Dayton finds itself at odds, economically, in the middle of 2012. The city got a shot of good news in October when the Dayton Business Journal reported that tickets for the 2013 NCAA First Four games sold out, perhaps laying the groundwork for making the games a long-term attraction in the city. “Next year’s event marks the 13th consecutive year that March Madness has kicked off at the University of Dayton Arena,” the Dayton Business Journal reported. The First Four provides an influx of millions of dollars to the Dayton region, as well as an international stage for positive publicity. “In 2013, the economic impact of the First Four and second- and third-round games—all to be played at UD Arena—is estimated to top $10 million.” However, October also saw the release of a study by Bizjournals.com in which “Dayton ranked No. 76 out of the Top 102 cities nationwide in a new economic index for October.” “Dayton had a score of 36.58 based on such factors as earnings growth, private sector job growth, unemployment rate, and housing numbers,” this source reported. However, both the construction and health care sectors of the local economy have a reason to look forward. The Dayton Daily News reported that “Dayton area hospital systems have finished or announced more than $317.8 million of building projects to-date in 2012, according to estimates provided by the health systems.” According to a 2010 Dayton Daily News report, the local area’s major hospital groups had more than $1 billion in projects recently completed or in the works at that time. “This year marked the completion of some of the projects announced in 2010 and a $51 million expansion of Miami Valley Hospital South in Centerville,” stated the story which ran October 20th.

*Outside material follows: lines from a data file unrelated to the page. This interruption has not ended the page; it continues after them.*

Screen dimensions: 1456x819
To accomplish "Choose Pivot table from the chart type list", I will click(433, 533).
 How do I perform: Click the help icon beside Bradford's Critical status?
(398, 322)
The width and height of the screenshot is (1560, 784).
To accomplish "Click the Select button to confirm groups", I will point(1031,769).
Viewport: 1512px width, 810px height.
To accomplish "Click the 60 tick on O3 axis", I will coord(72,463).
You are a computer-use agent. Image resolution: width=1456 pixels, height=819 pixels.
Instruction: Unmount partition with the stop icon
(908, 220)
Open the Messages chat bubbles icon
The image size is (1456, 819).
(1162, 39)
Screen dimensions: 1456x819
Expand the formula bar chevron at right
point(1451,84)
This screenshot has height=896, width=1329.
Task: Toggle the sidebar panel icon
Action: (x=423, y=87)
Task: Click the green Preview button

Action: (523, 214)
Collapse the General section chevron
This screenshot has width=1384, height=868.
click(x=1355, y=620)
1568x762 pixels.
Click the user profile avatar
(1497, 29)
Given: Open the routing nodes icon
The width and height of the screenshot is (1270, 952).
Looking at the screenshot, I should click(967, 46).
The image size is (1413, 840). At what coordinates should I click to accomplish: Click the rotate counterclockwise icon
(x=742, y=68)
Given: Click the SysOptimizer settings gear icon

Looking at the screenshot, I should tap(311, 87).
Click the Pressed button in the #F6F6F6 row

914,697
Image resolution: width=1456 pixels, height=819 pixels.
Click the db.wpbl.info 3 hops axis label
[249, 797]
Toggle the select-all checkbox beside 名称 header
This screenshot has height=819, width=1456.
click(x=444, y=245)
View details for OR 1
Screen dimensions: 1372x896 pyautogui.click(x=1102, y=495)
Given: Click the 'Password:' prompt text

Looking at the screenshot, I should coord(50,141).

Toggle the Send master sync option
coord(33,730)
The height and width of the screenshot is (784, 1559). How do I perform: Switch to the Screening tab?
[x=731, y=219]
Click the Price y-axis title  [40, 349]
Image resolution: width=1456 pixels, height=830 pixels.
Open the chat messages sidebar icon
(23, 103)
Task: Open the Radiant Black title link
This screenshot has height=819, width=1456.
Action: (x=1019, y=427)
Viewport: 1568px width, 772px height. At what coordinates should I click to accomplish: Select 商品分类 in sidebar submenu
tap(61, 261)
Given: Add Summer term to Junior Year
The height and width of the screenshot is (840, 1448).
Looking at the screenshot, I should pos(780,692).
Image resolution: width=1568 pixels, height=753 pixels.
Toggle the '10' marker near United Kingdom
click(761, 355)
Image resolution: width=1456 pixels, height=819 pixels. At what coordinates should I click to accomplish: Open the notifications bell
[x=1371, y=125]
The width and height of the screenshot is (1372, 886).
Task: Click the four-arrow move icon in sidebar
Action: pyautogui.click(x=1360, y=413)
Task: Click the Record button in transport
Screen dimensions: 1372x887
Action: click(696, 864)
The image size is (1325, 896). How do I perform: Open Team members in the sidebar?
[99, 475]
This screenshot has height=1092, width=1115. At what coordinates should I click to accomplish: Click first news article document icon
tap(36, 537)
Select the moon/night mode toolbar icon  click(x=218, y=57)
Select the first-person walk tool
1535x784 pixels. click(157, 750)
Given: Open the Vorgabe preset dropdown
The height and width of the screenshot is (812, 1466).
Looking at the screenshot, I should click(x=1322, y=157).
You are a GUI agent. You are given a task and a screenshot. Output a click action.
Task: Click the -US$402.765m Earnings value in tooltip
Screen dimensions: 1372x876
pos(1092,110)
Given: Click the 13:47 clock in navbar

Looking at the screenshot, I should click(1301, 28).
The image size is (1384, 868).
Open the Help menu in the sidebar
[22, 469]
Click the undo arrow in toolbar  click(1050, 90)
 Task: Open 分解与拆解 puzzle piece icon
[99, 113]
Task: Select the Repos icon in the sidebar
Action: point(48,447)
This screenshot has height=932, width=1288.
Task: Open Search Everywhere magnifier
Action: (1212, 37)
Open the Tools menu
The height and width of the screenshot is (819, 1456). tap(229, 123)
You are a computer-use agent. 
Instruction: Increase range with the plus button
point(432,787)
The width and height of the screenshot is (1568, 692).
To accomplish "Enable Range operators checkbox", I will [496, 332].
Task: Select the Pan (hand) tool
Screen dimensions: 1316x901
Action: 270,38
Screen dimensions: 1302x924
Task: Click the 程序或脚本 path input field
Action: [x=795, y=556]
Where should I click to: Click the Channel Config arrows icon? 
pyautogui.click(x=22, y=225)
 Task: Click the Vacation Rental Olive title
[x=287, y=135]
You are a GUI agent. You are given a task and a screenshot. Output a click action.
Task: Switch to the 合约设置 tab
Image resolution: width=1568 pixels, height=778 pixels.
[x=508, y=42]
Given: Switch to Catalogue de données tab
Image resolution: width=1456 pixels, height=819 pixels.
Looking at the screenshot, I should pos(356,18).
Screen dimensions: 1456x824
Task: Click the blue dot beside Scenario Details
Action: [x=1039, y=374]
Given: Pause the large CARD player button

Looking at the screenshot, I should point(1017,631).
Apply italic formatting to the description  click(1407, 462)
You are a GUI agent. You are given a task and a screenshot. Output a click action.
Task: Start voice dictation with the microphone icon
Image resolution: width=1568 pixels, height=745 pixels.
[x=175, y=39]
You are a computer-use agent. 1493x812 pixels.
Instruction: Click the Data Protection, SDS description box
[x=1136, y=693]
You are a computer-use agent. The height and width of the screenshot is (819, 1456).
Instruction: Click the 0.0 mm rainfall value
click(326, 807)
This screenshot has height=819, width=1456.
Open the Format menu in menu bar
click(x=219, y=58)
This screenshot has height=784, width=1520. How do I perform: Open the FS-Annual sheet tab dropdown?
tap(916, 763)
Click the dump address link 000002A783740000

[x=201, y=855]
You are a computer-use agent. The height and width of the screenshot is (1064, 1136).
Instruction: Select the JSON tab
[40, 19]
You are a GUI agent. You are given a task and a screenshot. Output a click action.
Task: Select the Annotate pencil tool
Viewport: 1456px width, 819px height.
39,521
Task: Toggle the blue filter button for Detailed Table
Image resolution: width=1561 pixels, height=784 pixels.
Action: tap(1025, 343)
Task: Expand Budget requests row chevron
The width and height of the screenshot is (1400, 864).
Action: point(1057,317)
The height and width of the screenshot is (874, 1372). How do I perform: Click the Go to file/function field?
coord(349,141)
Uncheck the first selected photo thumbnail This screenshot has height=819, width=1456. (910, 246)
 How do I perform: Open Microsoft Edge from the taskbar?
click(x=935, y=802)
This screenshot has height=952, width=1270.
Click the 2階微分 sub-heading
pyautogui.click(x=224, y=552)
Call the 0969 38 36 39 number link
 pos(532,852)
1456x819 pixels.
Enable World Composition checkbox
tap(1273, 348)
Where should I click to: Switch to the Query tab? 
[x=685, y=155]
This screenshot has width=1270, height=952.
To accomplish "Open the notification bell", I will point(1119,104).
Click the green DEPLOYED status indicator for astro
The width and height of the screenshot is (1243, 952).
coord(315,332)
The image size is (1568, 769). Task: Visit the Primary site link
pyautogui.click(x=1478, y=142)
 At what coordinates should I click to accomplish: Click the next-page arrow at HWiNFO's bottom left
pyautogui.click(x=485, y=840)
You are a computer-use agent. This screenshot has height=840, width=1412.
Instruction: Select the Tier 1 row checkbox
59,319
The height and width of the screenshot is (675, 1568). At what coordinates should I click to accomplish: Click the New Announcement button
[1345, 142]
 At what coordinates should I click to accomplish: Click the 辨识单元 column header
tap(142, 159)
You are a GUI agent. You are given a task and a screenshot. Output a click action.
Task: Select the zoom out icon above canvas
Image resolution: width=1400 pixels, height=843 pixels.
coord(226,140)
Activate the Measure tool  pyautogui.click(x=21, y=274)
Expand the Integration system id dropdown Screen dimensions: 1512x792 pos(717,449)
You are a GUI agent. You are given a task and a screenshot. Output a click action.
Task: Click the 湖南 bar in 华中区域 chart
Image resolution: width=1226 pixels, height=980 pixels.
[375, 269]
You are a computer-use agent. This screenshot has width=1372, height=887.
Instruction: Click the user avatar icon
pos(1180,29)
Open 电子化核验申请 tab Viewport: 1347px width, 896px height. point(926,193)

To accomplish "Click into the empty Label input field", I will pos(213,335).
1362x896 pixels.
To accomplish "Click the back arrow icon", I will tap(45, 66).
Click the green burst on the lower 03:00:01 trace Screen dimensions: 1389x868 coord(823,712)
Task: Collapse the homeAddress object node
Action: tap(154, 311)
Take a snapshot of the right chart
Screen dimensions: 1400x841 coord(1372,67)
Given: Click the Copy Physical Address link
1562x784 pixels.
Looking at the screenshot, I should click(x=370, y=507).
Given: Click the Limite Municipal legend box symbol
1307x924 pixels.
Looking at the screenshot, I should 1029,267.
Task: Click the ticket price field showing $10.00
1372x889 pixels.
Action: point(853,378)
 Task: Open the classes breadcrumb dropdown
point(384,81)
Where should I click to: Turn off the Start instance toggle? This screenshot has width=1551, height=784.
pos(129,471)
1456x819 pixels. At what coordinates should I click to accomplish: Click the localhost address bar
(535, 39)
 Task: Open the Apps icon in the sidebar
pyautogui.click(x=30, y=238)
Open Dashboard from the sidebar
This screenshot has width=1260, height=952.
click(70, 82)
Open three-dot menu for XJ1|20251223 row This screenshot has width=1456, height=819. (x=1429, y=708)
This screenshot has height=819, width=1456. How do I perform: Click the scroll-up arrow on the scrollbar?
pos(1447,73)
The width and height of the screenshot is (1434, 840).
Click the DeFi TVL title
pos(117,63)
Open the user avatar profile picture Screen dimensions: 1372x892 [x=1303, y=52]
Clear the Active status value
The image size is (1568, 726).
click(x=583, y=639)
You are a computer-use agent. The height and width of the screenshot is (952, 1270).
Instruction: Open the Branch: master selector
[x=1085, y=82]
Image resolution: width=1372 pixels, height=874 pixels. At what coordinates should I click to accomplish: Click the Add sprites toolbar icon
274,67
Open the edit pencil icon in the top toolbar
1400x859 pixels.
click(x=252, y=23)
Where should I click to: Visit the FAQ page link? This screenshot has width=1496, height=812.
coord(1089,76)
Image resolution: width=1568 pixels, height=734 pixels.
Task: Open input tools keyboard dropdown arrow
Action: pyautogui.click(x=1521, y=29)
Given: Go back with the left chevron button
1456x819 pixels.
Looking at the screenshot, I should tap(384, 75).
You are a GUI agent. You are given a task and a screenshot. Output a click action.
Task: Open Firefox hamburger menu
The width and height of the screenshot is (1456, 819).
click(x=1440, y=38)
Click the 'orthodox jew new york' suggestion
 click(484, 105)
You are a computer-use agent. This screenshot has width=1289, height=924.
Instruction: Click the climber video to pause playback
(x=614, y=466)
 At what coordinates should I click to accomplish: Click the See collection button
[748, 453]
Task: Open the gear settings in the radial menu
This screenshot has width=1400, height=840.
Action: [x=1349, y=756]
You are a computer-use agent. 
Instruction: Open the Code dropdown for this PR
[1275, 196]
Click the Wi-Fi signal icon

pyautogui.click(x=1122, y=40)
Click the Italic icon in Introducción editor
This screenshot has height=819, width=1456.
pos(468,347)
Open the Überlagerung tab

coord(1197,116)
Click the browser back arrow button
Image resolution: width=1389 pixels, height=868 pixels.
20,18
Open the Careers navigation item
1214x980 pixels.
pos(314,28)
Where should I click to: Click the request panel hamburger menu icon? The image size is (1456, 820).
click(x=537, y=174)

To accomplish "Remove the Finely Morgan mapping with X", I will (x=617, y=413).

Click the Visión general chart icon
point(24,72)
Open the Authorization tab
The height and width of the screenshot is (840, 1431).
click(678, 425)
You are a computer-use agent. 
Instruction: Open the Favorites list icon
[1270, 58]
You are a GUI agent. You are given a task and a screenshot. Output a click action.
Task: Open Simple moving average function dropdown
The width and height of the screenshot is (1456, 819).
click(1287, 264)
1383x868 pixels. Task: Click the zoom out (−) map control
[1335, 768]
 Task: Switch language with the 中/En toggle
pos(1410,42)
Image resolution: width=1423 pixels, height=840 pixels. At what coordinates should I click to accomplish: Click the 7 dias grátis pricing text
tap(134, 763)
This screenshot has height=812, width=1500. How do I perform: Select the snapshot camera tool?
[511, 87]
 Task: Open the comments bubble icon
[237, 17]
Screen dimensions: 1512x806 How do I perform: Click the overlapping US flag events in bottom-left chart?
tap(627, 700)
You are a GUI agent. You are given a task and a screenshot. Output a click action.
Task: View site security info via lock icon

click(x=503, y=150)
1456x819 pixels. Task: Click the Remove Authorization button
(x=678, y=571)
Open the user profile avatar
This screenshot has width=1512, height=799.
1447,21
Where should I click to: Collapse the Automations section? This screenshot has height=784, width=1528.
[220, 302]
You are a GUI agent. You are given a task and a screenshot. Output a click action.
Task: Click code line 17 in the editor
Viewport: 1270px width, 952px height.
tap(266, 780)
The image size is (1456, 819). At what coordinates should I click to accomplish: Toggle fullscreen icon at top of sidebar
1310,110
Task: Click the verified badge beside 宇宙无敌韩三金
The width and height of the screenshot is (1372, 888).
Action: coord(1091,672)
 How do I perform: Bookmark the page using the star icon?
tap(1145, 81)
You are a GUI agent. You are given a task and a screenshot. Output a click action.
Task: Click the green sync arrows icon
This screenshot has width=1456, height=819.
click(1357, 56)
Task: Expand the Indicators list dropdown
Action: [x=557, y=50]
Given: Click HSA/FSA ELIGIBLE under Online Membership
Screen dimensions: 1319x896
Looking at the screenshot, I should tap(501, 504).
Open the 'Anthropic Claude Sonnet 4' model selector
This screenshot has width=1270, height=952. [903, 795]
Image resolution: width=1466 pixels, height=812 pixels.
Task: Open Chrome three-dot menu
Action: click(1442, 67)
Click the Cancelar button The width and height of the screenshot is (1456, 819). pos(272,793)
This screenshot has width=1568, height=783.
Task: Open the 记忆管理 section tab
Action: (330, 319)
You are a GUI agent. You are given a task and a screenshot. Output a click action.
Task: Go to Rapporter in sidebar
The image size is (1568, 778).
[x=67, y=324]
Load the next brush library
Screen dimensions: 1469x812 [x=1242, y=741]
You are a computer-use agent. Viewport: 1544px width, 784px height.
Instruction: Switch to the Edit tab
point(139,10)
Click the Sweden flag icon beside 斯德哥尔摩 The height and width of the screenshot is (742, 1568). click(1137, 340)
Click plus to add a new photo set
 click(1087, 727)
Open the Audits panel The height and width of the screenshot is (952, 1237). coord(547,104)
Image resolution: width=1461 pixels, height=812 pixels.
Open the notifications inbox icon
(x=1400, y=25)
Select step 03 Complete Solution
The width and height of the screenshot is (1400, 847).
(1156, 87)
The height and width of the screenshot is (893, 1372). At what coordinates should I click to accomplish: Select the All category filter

Premier Health Partners and Kettering Health Network are among Dayton’s largest employers, with 14,335 and 9,500 employees, respectively. The Reynolds and Reynolds Company, which provides software, business forms, supplies and professional services to automotive dealerships, employs 6,000. By far the largest local employer is Wright-Patterson Air force base, which employs over 27,000. It is, in fact, the largest employer in the state of Ohio.